1. Porphyrin biosynthesis and the enzymes succinyl-CoA synthetase (EC 188.8.131.52), δ-aminolaevulinate synthase (EC 184.108.40.206), δ-aminolaevulinate dehydratase (EC 220.127.116.11) and porphobilinogenase enzyme complex at 37°C and 45°C were studied in blood, bone marrow, spleen, liver and kidney of normal bulls and a bull with congenital erythropoietic porphyria (CEP).
2. Biosynthesis by erythrocytes and spleen was low and slightly lower in CEP than in the normal animals. In liver and kidney biosynthesis was somewhat higher and still lower in CEP than in normal animals.

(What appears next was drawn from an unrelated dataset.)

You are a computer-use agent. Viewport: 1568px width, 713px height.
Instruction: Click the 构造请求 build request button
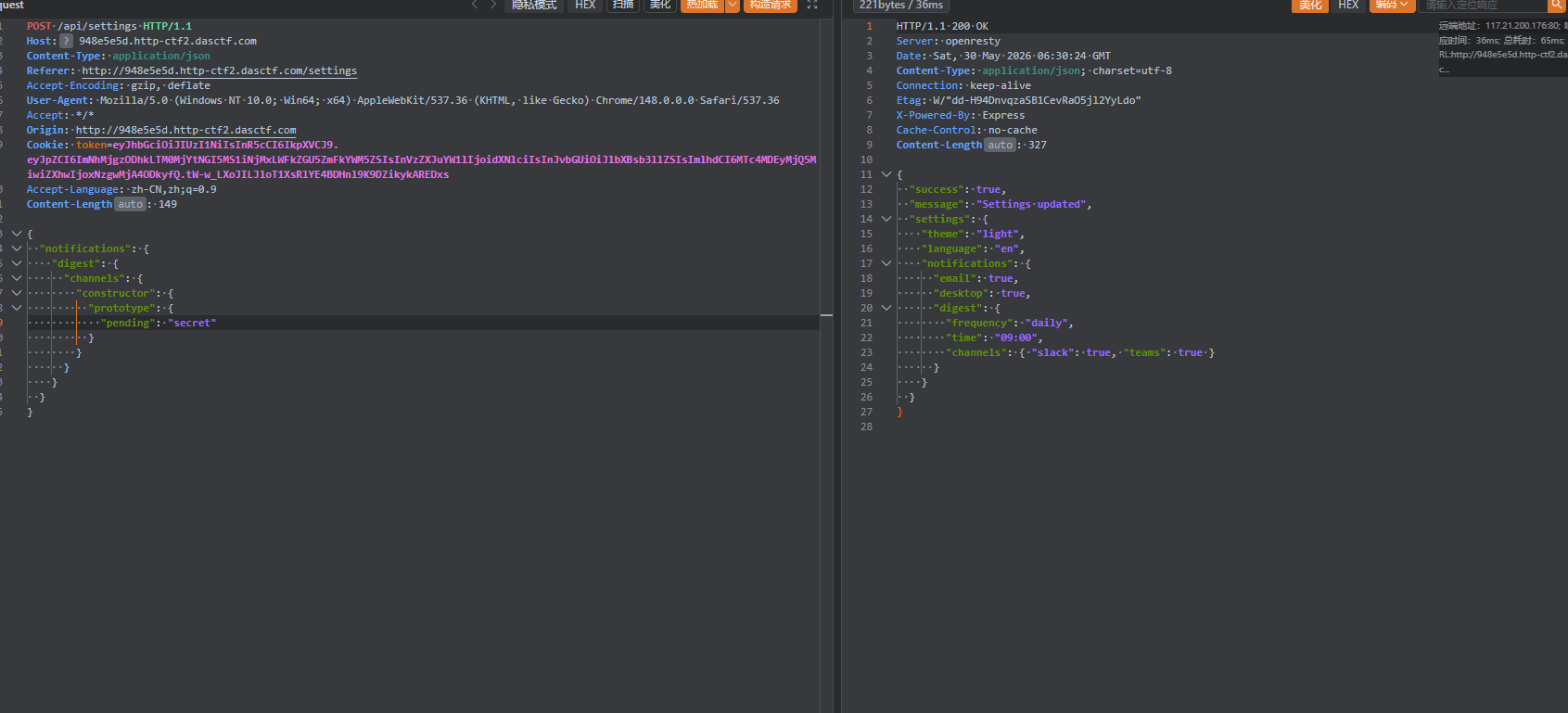tap(771, 5)
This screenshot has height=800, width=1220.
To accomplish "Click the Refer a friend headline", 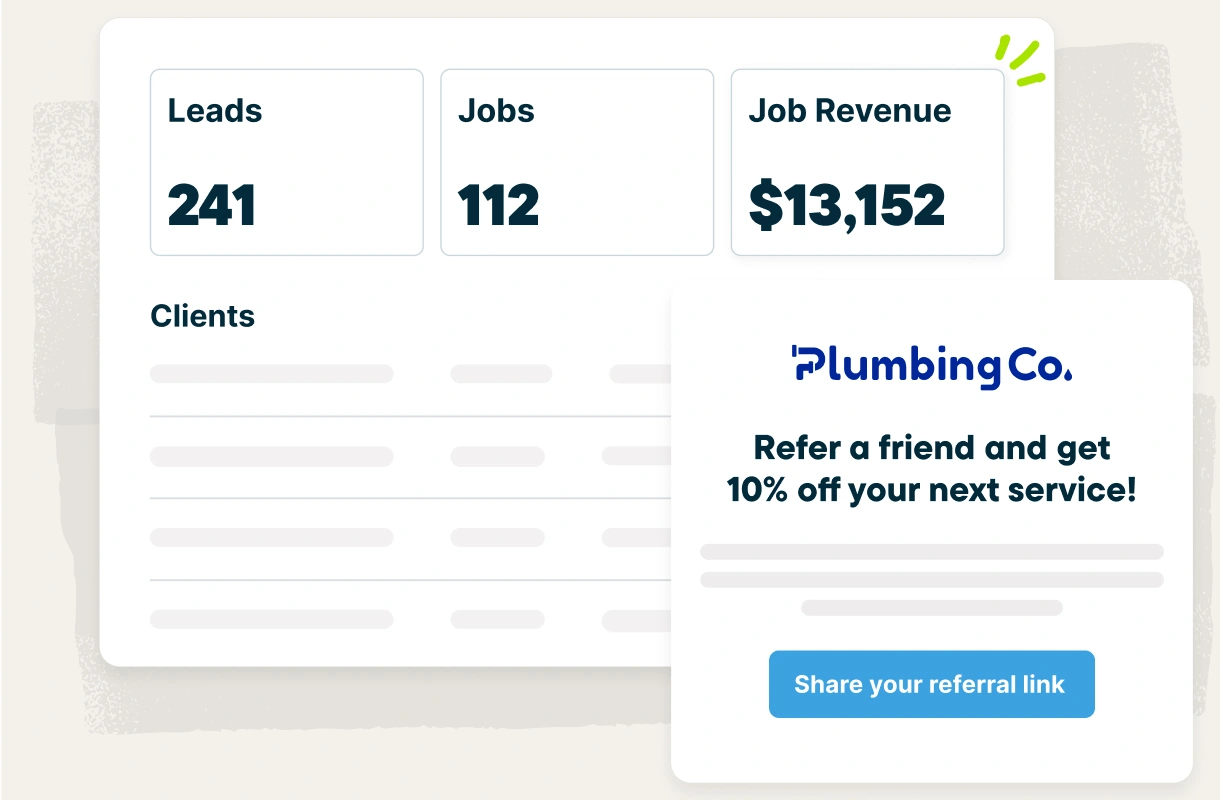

In bone marrow it was high and considerably higher in CEP than in normal animals. In all tissues biosynthesis was higher from porphobilinogen than from δ-aminolaevulinic acid.
3. The porphyrin biosynthesis pattern was 40% uroporphyrin, 15% heptacarboxylic porphyrin, 25% coproporphyrin and 20% suburoporphyrin in the normal animals, but in CEP it was 50% uroporphyrin I, 20–30% uroporphyrin III, 10–12% heptacarboxylic porphyrin and 10–20% suburoporphyrin.
4. In CEP gall-bladder bile contained 100 μmol of coproporphyrin/l and the fresh bladder urine 9 μmol/l, which on standing increased to 21 μmol/l, pointing to excretion of most porphyrin as porphyrinogen in the urine. The blood plasma contained only traces of porphyrin.
5. Enzyme determinations showed threefold increased succinyl-CoA synthase in CEP bone marrow as compared with normal animals, many-fold increase of aminolaevulinate synthase, normal aminolaevulinate dehydratase, sevenfold increase of porphobilinogenase activity on incubation at 45°C and threefold increase at 37°C. In blood, aminolaevulinate synthase and aminolaevulinate dehydratase were increased in CEP, whereas porphobilinogenase at 45 °C was reduced. In liver, aminolaevulinate synthase was normal and porphobilinogenase decreased.
6. Our results show that in this animal with CEP there was an increased porphobilinogen deaminase and a significant enhancement of aminolaevulinate synthase concomitant with a diminished activity of uroporphyrinogen III cosynthase.